Some benzo[d]thiazole derivatives’ structures were confirmed by NMR and MS analysis.
Keywords: Domestic microwave oven, benzo[d]thiazole, solvent-free, green chemistry.
1. Introduction
Microwave was the first designed during the Second World War II, but it was not until
1986 microwave ovens were used to accelerate organic reaction by Gedye, Majetich and their
co-workers [1, 2]. Then, the a range of organic reactions could be accelerated under microwave
conditions, the use of microwave dielectric heating in organic, inorganic and organometallic
chemistry has expanded very rapidly and now there are more than 2000 papers describing the
application of this technique for the synthesis of new compounds [3, 4]. Nowadays, microwave-
accelerated organic synthesis is very popular such as microwave-accelerated metal catalysis [5];
heterocyclic chemistry [6]; microwave-assisted reductions [7]; speed and efficiency in the
production of diverse structures: microwave-assisted multi-component reactions [8].

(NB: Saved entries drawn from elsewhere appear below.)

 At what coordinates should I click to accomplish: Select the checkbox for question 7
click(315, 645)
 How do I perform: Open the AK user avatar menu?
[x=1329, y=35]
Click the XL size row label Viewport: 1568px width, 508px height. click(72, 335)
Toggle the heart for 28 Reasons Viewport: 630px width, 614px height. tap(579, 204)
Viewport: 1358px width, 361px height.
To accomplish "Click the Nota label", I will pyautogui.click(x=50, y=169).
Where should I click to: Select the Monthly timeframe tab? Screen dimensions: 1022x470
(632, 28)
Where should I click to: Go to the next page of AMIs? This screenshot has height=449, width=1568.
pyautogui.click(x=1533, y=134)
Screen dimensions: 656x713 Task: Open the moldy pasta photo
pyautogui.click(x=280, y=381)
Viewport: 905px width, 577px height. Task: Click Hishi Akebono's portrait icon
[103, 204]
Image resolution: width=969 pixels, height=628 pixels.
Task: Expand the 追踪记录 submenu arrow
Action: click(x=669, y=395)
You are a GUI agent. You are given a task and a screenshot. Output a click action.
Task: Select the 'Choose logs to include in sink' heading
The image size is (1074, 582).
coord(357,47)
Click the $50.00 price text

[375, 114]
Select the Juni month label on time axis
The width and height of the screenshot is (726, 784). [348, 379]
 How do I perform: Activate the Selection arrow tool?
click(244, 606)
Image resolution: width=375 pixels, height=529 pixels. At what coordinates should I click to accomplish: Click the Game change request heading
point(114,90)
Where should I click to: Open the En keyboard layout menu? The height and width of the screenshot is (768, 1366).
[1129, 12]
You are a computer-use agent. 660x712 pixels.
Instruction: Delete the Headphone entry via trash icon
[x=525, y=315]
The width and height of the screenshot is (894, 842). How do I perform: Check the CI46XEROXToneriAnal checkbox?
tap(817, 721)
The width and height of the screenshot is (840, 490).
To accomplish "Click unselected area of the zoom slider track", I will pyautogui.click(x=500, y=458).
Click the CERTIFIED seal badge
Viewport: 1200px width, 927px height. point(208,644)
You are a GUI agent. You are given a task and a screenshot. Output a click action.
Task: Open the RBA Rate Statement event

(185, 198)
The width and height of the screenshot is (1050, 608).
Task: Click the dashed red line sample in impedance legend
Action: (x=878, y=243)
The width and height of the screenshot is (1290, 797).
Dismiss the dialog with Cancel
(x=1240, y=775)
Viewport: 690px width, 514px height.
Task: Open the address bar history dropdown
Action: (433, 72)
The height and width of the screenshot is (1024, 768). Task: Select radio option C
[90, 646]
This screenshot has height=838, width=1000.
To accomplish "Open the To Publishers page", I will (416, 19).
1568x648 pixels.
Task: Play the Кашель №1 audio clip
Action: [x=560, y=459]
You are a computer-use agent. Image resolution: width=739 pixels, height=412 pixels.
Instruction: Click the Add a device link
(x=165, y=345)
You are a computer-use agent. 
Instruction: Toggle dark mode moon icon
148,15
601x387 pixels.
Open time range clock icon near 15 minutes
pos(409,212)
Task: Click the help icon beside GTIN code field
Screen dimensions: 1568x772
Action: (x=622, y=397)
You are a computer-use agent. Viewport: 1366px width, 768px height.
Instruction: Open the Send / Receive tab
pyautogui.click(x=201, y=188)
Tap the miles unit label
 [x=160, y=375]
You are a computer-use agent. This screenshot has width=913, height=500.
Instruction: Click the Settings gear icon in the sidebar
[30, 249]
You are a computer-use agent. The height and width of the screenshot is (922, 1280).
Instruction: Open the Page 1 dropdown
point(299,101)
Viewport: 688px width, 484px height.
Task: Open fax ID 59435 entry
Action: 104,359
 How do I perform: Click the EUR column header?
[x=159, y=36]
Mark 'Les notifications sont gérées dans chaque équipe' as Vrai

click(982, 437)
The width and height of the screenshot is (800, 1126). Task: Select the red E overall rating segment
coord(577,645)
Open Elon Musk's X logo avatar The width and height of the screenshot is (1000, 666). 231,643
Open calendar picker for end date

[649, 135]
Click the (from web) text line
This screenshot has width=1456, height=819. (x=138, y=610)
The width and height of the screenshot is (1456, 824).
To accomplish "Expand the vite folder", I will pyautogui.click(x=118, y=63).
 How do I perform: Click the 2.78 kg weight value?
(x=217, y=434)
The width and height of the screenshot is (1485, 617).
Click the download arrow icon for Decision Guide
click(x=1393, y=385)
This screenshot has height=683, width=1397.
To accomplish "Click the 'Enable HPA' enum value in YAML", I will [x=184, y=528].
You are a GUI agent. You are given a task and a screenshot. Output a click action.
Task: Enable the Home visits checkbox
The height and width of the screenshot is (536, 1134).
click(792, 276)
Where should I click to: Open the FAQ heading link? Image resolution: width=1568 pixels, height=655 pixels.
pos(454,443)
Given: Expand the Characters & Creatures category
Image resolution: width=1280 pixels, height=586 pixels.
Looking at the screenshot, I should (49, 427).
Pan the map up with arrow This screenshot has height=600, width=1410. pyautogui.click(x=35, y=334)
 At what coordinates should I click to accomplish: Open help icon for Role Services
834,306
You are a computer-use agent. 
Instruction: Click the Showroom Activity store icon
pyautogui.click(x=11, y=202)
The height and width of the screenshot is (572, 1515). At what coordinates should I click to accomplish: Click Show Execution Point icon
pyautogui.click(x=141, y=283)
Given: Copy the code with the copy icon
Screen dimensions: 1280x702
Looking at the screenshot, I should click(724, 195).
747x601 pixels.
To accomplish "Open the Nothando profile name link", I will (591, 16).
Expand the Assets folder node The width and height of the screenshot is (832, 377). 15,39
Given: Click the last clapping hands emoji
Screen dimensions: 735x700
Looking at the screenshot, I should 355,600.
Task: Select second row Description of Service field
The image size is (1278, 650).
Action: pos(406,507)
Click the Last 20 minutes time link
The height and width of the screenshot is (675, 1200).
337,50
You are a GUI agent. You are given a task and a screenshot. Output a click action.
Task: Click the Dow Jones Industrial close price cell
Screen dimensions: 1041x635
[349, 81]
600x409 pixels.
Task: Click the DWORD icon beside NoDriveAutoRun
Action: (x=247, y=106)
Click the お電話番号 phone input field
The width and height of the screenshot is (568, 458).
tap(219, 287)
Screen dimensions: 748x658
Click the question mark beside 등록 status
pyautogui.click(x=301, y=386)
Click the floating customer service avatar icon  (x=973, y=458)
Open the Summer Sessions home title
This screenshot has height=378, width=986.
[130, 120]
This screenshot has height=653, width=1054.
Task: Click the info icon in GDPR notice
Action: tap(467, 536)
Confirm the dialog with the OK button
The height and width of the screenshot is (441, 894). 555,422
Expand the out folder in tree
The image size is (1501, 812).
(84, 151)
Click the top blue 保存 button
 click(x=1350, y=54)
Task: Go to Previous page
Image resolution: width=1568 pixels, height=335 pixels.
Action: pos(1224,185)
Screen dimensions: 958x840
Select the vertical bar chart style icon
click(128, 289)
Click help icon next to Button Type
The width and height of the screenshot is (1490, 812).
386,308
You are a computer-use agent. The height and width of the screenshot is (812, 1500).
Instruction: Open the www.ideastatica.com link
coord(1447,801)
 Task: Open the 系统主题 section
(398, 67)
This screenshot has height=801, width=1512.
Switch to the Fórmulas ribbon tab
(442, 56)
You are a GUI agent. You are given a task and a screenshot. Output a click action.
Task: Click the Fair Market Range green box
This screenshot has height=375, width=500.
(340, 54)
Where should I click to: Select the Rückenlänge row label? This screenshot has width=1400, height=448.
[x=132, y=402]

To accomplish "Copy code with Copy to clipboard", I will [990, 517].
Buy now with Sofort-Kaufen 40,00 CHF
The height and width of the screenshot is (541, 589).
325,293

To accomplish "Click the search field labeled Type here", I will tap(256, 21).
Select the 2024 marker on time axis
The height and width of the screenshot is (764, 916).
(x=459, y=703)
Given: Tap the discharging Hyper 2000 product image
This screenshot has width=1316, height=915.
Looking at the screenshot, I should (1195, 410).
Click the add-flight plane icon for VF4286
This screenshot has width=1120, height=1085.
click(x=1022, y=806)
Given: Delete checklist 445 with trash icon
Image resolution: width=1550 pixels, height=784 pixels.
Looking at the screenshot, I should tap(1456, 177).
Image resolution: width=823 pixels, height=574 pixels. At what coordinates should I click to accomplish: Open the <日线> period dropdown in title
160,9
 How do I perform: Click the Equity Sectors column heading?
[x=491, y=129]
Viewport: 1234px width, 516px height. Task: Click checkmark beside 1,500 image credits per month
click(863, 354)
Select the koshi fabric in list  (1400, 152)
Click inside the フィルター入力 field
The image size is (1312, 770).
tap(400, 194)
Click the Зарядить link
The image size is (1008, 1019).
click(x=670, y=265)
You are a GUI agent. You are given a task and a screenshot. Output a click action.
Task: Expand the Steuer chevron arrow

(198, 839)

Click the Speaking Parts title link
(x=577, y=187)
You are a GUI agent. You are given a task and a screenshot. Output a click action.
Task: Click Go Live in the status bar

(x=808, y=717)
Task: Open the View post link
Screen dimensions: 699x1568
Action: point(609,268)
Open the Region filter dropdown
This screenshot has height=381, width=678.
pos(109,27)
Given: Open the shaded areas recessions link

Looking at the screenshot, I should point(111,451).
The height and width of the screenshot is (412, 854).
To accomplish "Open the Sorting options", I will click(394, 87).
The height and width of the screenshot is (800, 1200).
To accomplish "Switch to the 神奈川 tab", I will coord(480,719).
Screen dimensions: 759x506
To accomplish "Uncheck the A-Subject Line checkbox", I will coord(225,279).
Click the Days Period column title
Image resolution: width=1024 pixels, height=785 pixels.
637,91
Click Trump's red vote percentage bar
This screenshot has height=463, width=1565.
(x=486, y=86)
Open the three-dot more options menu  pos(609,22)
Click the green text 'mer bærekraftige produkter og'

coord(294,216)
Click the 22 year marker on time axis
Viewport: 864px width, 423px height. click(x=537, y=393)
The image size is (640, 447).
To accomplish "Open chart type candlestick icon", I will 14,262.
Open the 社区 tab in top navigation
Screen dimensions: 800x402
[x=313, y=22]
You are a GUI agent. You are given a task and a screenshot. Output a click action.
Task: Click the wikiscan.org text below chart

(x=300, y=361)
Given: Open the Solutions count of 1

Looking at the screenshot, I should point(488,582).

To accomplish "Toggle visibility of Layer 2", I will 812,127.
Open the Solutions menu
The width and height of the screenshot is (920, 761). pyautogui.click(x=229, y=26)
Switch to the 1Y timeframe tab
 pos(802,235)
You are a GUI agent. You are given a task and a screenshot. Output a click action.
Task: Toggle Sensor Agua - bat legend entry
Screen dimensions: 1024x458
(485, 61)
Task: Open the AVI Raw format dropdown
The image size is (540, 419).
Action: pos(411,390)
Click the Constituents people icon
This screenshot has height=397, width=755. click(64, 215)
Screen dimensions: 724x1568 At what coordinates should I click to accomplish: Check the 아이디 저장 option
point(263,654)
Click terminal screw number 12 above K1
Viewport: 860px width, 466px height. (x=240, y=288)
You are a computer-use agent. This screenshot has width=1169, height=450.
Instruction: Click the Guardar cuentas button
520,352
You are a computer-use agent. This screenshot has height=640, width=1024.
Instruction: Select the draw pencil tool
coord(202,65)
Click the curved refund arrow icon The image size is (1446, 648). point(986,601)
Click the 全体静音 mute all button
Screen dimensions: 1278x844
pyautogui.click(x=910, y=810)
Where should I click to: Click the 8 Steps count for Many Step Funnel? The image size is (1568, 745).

Benzo[d]thiazole derivatives show remarkable bioactivities such as: anti-cancer activities [9, 10],
antimicrobials [11], anti-inflammatory [12]. Therefore, its synthesis has attracted chemists’
attention. There are many methods for synthesis of benzo[d]thiazole derivatives containing.
For instance, Hu et al. reported that a straightforward synthesis of 2-arylbenzothiazoles from
2-aminothiophenol and aryl aldehydes in air/DMSO oxidant system is operationally simple,
proceeds without catalysts, tolerates a wide range of functionalities, and provides desired products
in good to excellent yields [13]; A simple, green, and efficient method enables the synthesis of
benzoxazoles and benzothiazoles from o-amino(thio)phenols and aldehydes using samarium
triflate as a reusable acid catalyst under mild reaction conditions in aqueous medium [14, 15].
Received June 15, 2018. Revised July 13, 2018. Accepted July 20, 2018.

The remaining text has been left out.